Mais j’ai regretté, ça tu peux me croire. D’autant que j’avais drôlement travaillé mon salut d’adieu japonais et que je comptais bien t’épater avec au moment des adieux justement.
Amicalement
Phil
Cher Philippe,
Es-tu bien certain d’avoir pris ta mesure kilométrique du bas de la rue Mouffetard ?
C’est très important pour qu’avec mon compas je puisse déterminer d’un cercle l’ensemble des points où tu pouvais te trouver…
J’avais essayé de te joindre par téléphone (et laissé un message) — le seul que j’ai appelé car le seul à n’être pas sur Facebook !
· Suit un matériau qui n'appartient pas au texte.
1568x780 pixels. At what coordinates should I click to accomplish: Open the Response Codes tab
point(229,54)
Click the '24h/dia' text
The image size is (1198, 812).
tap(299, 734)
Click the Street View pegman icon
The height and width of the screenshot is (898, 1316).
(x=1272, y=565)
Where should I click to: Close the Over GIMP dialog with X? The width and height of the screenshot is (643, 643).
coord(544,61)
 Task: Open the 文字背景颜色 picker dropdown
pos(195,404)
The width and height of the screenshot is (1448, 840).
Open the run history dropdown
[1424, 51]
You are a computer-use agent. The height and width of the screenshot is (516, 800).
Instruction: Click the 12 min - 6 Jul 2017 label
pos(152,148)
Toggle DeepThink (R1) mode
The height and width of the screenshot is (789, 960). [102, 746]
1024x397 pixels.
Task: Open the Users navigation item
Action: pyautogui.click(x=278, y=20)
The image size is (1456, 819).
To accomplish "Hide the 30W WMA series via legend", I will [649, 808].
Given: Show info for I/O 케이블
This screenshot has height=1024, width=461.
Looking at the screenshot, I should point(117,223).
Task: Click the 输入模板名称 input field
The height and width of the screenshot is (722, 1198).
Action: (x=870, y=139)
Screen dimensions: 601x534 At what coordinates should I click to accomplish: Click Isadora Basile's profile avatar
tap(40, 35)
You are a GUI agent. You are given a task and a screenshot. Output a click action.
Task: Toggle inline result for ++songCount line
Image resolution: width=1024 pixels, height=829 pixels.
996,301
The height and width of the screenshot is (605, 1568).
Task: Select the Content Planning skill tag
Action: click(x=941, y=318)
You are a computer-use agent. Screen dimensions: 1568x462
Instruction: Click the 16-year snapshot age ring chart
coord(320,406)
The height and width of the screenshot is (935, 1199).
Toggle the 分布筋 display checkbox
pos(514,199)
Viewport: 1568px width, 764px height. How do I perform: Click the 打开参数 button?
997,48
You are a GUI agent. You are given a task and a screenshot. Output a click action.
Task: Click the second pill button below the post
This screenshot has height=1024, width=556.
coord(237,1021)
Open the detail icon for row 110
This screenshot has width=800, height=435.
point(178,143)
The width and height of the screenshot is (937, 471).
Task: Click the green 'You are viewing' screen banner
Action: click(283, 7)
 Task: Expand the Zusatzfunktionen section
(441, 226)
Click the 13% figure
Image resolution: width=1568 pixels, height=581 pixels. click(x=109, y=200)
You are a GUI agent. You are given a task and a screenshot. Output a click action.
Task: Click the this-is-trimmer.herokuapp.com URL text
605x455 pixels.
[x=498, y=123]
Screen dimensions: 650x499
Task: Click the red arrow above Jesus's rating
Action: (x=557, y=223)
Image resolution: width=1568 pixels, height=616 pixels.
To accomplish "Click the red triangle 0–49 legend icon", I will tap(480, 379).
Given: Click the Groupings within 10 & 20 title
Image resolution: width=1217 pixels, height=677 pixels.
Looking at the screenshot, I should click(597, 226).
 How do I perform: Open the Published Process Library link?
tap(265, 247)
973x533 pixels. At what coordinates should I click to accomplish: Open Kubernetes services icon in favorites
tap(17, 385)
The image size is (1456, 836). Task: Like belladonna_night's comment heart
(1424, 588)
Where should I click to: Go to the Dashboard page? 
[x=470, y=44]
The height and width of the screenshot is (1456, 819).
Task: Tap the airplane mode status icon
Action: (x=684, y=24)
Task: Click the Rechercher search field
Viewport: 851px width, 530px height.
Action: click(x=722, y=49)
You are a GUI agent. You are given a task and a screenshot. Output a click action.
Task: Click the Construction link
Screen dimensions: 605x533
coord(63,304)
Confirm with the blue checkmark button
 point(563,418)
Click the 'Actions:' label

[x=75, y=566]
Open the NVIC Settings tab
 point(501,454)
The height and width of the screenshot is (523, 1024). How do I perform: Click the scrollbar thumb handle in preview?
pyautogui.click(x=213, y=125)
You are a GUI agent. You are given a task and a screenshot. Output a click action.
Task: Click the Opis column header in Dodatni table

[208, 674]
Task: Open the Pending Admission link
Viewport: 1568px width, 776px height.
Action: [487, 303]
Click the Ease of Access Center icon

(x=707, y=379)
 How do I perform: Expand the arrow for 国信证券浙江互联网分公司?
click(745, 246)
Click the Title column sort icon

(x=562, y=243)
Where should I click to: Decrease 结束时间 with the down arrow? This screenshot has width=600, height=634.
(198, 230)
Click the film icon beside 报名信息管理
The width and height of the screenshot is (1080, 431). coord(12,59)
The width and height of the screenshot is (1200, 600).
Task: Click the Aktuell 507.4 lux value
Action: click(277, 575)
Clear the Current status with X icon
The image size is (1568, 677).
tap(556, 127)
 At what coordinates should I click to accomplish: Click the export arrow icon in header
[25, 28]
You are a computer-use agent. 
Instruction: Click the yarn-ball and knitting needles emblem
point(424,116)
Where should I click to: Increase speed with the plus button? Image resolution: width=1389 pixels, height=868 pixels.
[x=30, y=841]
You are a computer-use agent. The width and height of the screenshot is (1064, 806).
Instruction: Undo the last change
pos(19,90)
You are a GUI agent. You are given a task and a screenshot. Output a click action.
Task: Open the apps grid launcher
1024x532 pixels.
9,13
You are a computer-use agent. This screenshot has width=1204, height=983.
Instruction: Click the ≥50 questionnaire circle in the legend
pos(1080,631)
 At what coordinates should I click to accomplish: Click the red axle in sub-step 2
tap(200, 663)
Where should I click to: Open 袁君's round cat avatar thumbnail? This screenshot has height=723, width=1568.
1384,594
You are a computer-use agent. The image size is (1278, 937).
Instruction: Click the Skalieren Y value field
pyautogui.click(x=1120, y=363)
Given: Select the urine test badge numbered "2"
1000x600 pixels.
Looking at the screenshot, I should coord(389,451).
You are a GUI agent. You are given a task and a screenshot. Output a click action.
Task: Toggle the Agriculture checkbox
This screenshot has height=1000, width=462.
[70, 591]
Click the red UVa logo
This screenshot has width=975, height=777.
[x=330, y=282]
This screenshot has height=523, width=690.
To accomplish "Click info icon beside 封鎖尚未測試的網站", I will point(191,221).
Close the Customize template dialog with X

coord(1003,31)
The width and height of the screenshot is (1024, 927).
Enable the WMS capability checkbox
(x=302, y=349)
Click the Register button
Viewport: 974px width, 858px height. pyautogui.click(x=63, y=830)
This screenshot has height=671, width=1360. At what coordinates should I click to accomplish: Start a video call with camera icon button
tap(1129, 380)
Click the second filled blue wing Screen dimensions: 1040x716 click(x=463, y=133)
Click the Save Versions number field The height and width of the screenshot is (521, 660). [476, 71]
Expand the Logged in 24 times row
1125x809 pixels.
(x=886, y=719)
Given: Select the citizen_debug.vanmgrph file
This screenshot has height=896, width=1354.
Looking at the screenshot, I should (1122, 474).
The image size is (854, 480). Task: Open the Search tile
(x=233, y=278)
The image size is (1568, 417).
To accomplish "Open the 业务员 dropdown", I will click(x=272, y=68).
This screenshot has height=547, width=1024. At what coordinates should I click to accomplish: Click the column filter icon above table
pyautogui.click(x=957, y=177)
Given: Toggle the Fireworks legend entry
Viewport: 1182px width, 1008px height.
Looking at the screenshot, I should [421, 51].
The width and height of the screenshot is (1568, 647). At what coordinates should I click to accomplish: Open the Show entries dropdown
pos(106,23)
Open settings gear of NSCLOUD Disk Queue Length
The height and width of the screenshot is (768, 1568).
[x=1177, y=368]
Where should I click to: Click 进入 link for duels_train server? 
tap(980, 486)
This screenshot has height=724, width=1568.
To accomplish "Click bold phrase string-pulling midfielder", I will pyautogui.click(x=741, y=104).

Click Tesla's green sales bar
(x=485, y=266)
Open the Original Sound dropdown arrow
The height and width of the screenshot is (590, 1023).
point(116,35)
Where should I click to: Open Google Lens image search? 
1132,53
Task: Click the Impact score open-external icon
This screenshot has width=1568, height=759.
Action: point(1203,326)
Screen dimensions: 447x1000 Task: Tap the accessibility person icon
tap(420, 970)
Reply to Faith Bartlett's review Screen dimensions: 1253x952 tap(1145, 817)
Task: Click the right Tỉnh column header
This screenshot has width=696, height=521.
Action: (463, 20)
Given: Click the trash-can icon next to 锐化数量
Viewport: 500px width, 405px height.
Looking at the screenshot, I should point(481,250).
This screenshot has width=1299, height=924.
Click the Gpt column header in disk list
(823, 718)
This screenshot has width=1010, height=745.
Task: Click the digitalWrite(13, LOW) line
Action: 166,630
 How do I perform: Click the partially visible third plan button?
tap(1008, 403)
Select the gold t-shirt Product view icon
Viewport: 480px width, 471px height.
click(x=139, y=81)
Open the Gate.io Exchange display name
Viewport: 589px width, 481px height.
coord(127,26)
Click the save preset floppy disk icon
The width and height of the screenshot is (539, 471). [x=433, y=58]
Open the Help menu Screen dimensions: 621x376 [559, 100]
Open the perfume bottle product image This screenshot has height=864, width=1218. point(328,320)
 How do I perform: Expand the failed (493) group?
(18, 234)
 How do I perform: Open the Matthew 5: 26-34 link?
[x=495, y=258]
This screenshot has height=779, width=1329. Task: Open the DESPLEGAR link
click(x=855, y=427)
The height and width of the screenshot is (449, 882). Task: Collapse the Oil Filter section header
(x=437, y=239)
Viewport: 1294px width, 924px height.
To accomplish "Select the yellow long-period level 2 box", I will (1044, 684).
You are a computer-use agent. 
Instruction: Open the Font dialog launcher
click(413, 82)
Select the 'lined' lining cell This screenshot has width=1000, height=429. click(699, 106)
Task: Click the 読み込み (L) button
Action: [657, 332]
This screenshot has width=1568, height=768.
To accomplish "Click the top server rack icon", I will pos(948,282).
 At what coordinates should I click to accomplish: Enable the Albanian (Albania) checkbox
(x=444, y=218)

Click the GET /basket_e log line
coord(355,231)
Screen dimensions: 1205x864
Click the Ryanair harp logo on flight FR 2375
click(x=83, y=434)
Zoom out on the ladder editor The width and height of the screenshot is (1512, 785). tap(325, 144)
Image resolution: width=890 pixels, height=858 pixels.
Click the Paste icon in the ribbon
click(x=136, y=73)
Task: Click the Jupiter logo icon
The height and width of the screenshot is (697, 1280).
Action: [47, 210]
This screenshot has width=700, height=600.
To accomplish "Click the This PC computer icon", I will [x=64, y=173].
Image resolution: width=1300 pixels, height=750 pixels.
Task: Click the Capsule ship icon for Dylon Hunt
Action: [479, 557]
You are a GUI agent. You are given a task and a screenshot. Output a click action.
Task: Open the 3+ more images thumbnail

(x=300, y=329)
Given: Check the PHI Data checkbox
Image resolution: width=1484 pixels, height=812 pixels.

Quant à ton salut japonais, tu as encore le temps de le polir : prochain passage en février-mars…
Amitiés.
Mesure prise depuis la place Monge, tu peux donc tracer ton cercle aisément, fouille plutôt dans la partie méridionale de ton cercle (ça m’amuse que tu utilises cette image parce que c’est celle que j’utilise tous les mercredis au rugby avec mes petits poussins qui doivent venir s’agglutiner tout autour de moi puis partir dans toutes les directions en marchant huit grands pas et en récitant: « le cercle est l’ensemble de tous les points équidistants d’un même point que l’on appelle le centre du cercle », ils sont assez mignons __ peut-être qu’un jour je recevrai un message de remerciement de leur professeur de mathématiques.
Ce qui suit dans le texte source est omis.